Le Proslogion (latin, pour Adresse ou Discours; le titre fut choisi parce qu'il est écrit sous la forme d'une prière adressée à Dieu) est un livre écrit par le théologien médiéval saint Anselme de Cantorbéry (c. 1033-1109). Il est d'une grande importance dans l'histoire de la philosophie, principalement en raison de la preuve de l'existence de Dieu qu'Anselme donne dans les chapitres deux et trois de l'ouvrage.
La vie d'Anselme
Anselme vit le jour en 1033 ou 1034 à Aoste, dans l'actuel nord-ouest de l'Italie. Religieux dès sa jeunesse, il quitta son foyer à l'âge de 23 ans pour parcourir la France et la Bourgogne, avant de rejoindre l'abbaye du Bec en Normandie à l'âge de 27 ans. Trois ans plus tard, il fut élu abbé du monastère, un honneur remarquable pour un si jeune homme. Sous la direction d'Anselme, le Bec devint un centre d'études réputé, attirant des étudiants venus d'aussi loin que l'Italie. Anselme se distingua également par les efforts qu'il déploya pour que l'abbaye reste indépendante de tout contrôle extérieur, qu'il ait été séculier ou ecclésiastique.
À la suite de la conquête normande de l'Angleterre, le Bec se vit octroyer de vastes terres dans ce pays, et Anselme se rendit plusieurs fois en Angleterre pour superviser les biens du monastère. Il fit manifestement bonne impression lors de ces visites, car après la mort de l'archevêque Lanfranc de Cantorbéry (Canterbury) en 1089, le chapitre de la cathédrale voulut nommer Anselme en tant que successeur. (Anselme ne fut officiellement investi qu'en 1093, en partie parce qu'il ne voulait pas quitter son monastère et en partie parce que Guillaume II d'Angleterre (r. de 1087 à 1100) souhaitait garder pour lui les revenus de la cathédrale.

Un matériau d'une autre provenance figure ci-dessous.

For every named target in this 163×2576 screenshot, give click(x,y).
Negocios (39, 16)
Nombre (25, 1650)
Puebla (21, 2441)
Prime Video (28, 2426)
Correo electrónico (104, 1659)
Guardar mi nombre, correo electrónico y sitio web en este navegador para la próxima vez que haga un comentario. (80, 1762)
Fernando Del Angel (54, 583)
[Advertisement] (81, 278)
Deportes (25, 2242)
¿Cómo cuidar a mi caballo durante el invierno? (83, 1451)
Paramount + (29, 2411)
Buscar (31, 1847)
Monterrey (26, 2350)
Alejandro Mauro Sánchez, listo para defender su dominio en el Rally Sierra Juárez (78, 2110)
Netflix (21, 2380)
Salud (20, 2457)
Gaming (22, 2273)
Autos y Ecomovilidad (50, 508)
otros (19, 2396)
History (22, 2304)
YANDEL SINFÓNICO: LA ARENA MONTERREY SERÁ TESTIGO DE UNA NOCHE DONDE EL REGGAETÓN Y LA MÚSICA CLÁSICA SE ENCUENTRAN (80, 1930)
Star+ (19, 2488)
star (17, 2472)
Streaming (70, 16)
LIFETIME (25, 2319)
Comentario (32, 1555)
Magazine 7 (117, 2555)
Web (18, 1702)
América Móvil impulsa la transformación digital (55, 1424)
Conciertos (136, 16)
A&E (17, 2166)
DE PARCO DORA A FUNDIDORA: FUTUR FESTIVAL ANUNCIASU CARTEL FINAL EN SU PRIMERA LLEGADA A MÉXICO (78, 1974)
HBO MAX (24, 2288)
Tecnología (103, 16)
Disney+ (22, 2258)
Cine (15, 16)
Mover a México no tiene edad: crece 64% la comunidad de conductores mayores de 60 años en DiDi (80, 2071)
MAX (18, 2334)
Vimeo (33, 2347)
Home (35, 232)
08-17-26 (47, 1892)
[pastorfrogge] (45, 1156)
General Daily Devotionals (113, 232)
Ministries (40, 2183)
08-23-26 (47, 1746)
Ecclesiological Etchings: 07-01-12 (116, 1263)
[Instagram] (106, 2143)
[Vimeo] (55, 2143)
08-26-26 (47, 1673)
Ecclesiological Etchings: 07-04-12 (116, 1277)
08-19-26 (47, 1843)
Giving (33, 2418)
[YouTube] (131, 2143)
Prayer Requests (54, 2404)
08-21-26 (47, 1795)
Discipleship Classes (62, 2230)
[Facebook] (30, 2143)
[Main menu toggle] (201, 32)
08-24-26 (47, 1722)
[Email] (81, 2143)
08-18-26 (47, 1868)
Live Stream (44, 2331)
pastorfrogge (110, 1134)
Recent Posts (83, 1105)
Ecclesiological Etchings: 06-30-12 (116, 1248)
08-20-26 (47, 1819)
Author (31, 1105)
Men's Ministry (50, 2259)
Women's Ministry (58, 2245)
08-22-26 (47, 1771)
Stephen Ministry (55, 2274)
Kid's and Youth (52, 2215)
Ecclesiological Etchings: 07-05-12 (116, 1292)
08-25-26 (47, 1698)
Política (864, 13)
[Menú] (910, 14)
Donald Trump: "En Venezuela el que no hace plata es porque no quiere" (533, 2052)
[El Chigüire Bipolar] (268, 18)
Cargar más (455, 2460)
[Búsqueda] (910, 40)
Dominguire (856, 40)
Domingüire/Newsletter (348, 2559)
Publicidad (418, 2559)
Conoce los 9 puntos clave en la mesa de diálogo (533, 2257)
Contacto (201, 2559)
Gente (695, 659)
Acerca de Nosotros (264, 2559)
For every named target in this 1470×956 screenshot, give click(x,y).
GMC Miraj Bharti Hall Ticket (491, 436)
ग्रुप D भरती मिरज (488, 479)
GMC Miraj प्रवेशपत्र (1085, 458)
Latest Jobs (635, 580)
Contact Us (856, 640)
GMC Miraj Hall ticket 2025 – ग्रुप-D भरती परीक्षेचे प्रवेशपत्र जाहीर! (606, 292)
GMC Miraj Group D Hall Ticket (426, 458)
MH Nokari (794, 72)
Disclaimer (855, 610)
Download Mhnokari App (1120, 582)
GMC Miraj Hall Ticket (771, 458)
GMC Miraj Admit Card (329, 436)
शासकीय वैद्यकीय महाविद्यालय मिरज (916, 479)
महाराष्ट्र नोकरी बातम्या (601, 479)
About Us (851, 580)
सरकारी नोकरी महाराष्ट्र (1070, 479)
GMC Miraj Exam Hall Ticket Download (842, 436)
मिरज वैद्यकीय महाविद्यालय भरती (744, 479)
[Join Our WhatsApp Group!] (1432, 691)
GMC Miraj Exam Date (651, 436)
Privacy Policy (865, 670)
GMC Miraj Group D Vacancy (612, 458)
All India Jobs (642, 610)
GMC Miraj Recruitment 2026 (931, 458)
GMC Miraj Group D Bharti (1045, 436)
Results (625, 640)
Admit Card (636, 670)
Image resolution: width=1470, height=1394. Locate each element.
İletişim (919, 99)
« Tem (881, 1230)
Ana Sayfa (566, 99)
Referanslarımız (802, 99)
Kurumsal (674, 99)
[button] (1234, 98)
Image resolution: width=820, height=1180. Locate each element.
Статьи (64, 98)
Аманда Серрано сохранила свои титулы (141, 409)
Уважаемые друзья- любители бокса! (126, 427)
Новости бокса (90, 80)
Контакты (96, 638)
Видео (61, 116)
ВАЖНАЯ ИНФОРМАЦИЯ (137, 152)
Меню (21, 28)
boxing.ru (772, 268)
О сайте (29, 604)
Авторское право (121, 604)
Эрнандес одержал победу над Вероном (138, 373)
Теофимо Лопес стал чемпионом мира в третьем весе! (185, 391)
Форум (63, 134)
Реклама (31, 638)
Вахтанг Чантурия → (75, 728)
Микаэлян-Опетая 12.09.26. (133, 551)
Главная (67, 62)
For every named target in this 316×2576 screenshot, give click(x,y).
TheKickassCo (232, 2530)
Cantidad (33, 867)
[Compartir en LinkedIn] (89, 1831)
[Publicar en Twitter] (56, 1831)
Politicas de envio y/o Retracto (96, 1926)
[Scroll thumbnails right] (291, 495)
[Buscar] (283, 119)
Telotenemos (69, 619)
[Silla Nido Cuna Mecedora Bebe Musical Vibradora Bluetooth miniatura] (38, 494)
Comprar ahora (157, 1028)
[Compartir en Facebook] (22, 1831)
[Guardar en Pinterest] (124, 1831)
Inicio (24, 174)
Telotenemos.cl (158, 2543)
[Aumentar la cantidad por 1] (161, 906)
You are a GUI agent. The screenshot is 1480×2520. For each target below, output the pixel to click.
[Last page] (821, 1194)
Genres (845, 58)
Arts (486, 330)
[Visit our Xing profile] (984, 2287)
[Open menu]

Comme il l'avait fait en tant qu'abbé du Bec, Anselme se montra très soucieux de préserver l'indépendance de son nouveau siège. Cela l'amena à entrer en conflit avec les monarques d'Angleterre qui souhaitaient exercer un plus grand contrôle sur les affaires ecclésiastiques, et il fut contraint à l'exil à deux reprises, la première fois en 1097 et la seconde en 1105. Le conflit s'apaisa quelque peu après le Concordat de Londres de 1107, qui reconnut à l'Église anglaise le droit de nommer ses propres évêques sans ingérence royale. Anselme mourut en 1109 et fut enterré à Canterbury. Il fut vénéré en tant que saint peu après sa mort et, en 1720, il reçut le titre de Doctor Ecclesiae, ou Docteur de l'Église.
La rédaction du Proslogion
Anselme commença à écrire peu après son entrée au monastère du Bec. Son œuvre la plus importante est le Monologion (monologue en latin), publié en 1076, dans lequel il affirme que les croyances chrétiennes sur Dieu peuvent être prouvées par le seul raisonnement philosophique, sans s'appuyer sur l'autorité biblique.
Malgré le succès du Monologion, Anselme n'était pas satisfait. Il avait utilisé une grande variété d'arguments dans le Monologion, mais il commençait maintenant à se demander s'il ne serait pas possible de trouver "un seul argument, qui n'aurait besoin de rien d'autre que de lui-même pour le prouver, et qui, à lui seul, suffirait à montrer que Dieu existe vraiment ... et quoi que nous croyions d'autre sur la nature divine" (Anselme, Proslogion, Préface). Les tentatives d'Anselme pour trouver un tel argument furent d'abord infructueuses, mais plus il essayait d'oublier la question, plus elle s'imposait à son esprit, à tel point qu'il commença à se demander si tout cela n'était pas simplement une tentation envoyée par le Diable. Enfin, selon son biographe Eadmer, il trouva ce qu'il cherchait dans un éclair d'inspiration divine: pendant la prière du matin, "l'argument qu'il avait cherché apparut clair et lumineux à sa vision mentale, et son âme la plus profonde fut inondée d'une joie et d'une allégresse indicibles" (Eadmer, Life of St. Anselm, 196).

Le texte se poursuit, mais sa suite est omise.